BackgroundAs regards the routine semen analysis is not sufficient to assess male fertility status, is it necessary to use other morphological sperm examination that may be more relevant in regard to the promotion of assisted reproduction outcomes? This study was designed for examination of sperm vacuole characteristics, its association with other sperm parameters and protamine 1 to protamine 2 ratio, and predict assisted pregnancy outcomes. Methods 98 Semen samples from subfertile men were classified based on Vanderzwalmen's criteria as follows: grade I, no vacuoles; grade II, ≤ 2small vacuoles; grade III, ≥ 1 large vacuole; grade IV, large vacuole with other abnormalities. The location, frequency and size of vacuoles were assessed using high magnification, a deep learning algorithm, and scanning electron microscope methods. The chromatin integrity (toluidine blue staining), condensation status (aniline blue), viability and acrosome integrity (triple staining), and protamination status (CMA3 staining) was evaluated for vacuolated samples. Protamine 1 and protamine 2 gene expression was analyzed by quantitative real-time PCR. The assisted reproduction outcomes were also followed for each cycle. Results The results show a significant correlation between the vacuole size (III and IV) and abnormal sperm chromatin condensation (p<0.05), and protamine-deficient (p<0.05). The percentage of reacted acrosomes was significantly higher in spermatozoa with grades III and IV compared with normal group (p<0.05). A high protamine mRNA ratio ( prm-2 was underexpressed) was observed in the vacuolated spermatozoa with grade IV (p<0.01).
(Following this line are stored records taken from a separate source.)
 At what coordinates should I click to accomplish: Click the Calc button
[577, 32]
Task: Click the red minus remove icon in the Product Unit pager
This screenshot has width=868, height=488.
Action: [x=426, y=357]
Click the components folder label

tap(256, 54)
The sperm head vacuole was negatively associated with the fertilization rate (p<0.01) under IVF cycles. This association was also significantly observed in pregnancy and live birth rate in the groups with grade III and IV (P<0.05). Conclusions The results of our study highlight the importance of follow up of more sperm parameters such as sperm head vacuole characteristics, because may reflect protamine-deficient and poor IVF/ICSI outcomes.